INDIVIDUAL THERAPY
Individual therapy refers to one-on-one mental health treatment that is personalized to suit an individual’s unique needs. It involves setting therapeutic goals, processes one’s past, and learning how to manage one’s symptoms or triggers in order to live a healthier life.
Individual therapy is almost always conducted with one client and one provider in a one-on-one setting, but it can include another person on occasion—only when it is relevant to an individual’s treatment plan and goals.
What Type of Therapy Is Individual Therapy?
There is no set type of therapy used in individual therapy. Instead, the type of therapy used will be tailored to the needs and symptoms of the client.
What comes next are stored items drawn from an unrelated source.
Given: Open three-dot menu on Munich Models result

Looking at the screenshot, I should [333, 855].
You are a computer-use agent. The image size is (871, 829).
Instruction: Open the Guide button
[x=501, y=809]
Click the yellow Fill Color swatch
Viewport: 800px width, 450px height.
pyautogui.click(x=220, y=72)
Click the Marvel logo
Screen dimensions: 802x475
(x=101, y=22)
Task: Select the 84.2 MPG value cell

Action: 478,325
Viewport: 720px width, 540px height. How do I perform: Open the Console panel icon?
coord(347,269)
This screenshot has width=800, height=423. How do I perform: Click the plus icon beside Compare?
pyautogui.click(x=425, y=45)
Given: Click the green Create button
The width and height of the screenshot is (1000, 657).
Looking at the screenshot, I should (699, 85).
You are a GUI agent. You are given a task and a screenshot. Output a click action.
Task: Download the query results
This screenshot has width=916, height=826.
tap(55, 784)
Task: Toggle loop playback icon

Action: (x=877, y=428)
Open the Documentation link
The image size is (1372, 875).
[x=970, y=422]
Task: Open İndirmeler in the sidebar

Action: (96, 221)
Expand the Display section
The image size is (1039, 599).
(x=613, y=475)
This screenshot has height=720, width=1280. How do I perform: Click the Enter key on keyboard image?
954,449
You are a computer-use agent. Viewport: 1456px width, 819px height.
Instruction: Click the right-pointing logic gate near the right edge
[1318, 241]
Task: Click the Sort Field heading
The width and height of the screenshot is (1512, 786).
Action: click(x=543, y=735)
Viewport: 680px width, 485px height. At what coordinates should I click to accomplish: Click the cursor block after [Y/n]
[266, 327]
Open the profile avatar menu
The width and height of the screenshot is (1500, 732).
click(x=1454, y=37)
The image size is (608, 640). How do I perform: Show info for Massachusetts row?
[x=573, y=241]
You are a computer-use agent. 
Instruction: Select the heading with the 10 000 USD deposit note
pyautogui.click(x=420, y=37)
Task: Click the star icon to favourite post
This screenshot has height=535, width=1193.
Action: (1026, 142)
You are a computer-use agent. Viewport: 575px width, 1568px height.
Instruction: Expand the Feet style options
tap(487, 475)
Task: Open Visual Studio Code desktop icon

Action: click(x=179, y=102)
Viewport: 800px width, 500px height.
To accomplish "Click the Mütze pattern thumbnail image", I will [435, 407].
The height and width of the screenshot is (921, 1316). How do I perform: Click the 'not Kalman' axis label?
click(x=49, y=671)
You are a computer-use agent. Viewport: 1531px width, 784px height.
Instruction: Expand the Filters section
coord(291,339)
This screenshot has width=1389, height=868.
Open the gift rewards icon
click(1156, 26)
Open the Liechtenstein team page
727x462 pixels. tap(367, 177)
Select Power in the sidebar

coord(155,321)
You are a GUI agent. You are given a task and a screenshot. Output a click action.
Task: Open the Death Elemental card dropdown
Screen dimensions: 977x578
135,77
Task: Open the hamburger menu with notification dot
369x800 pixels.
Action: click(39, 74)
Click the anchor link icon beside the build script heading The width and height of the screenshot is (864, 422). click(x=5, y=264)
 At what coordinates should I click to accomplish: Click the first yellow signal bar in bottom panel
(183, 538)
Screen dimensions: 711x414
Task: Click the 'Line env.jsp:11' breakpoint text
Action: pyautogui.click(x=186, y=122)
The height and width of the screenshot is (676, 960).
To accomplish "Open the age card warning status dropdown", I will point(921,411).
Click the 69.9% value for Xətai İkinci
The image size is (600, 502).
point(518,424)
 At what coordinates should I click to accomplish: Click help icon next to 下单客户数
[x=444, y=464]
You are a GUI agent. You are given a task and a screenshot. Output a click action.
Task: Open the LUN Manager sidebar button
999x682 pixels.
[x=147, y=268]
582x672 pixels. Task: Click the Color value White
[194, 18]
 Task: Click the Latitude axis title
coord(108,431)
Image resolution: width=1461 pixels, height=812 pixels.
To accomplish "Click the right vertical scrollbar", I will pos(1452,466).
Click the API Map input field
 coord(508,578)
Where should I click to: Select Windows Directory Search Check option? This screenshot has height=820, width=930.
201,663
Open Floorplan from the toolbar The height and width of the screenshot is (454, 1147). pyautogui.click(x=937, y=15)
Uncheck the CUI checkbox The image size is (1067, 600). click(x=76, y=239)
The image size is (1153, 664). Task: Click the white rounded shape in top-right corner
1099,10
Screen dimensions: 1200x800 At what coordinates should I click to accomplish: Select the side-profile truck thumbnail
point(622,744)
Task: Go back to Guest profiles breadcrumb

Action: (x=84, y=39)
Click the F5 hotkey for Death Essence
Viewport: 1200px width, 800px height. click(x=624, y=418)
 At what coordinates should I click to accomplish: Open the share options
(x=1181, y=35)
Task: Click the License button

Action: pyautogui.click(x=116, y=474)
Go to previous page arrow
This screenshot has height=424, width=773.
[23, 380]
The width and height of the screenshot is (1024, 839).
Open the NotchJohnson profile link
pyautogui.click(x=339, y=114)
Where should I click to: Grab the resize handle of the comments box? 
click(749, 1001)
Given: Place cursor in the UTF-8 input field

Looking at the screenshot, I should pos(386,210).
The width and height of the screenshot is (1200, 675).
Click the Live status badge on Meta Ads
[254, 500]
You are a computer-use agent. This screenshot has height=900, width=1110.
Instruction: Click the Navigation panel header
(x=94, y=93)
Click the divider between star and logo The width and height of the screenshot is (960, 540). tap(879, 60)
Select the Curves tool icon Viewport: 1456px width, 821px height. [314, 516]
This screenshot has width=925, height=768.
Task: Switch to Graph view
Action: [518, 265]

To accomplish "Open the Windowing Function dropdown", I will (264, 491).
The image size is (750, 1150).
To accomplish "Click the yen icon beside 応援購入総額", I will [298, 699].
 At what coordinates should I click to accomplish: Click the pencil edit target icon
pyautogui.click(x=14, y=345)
According to the American Psychological Association (APA), there are five main categories of individual psychotherapy approaches:
- Psychoanalysis and psychodynamic psychotherapy
- Cognitive therapy
- Behavior therapy
- Humanistic therapy (i.e., client-centered/person-centered therapy, existential therapy, Gestalt therapy)
- Integrative or holistic therapy
Sometimes a therapist uses a modality that falls directly in one category or another, but these days, it’s more often the case that therapists draw from multiple modalities to customize their approach to each unique client. They may also care more about the therapy process itself than the theories that guide it. This is called process-based care.